Nuit Blanche explores the concept of ‘night’ as a contemporary examination of an enduring art historical theme, and contextual metaphor for the enigmatic processes of the photographic media. The paradox of light – its intangibility, transience, and pure energy – becomes a point of fixation in these works, both in their making and subjects, presenting a sublime coalescence of science, mysticism, realism, fiction and 21st century spirituality.

‘Night’, with all its literary connotations of black magic and witching hours, shadowy lurkings, illicitness, and the unknown, in Nuit Blanche is conceived as a liminal place, a metaphysical portal to worlds dictated by photography’s bent time and space. It’s the surreal aura of Holdsworth and Maier-Aichen’s time collapsed landscapes, bedazzling with futuristic discovery; and Crewsdon’s hauntingly lit filmic scenes, uncannily familiar and homespun, staging the creepy idyll of suburbia. It encompasses the decadent power of Hutte’s city views, cropped with a real estate mogul’s ambitious precision, claiming immense freedom and ownership,

self-projection and grandeur, on all urban expanse has to offer; and the humble making of a universe of one’s very own, as in Demand’s cosmos-like field: a model construction of paper and light, a pure trick of the lens, falsifying the final frontier.

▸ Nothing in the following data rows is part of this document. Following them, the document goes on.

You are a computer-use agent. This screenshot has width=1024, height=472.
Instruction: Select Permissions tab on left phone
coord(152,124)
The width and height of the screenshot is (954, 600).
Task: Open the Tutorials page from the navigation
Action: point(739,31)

Nuit Blanche is the high drama of modern ritual and excess, a zone of fantasy and legend’s notoriety. Philip-Lorca Dicorcia’s pole dancing divas, command voyeur-gaze desire in their dervish contortions; while the iconic glamour of Katharina Sieverding’s gold-dusted self-portraits (so big screen cinematic, so personal) beacon adoration with their blindingly radiant light: goddesses of film’s relentless fixation. Fleury’s First Spaceship on Venus, and its phallic-metallic sly humour, celebrates the best of commodified feminism; while Kelm’s firework explosions, their freeze-framed fetes of glory, transform the awe of spectacle to miniature: as bursts of colour and sparks, sulphur blurs and lambent auras distil the magic from astonishment’s extravaganza, making it wondrously, preciously, intimate.

The silver mirrored flooring in the gallery, create an effect of doubling the illusionary and sensuous properties of the artworks, Nuit Blanche is a locale magnifying the enchanting spell simulation: the dark art of creating images, the strange ju-ju power that they hold, and their endless twilight of seductive fascination.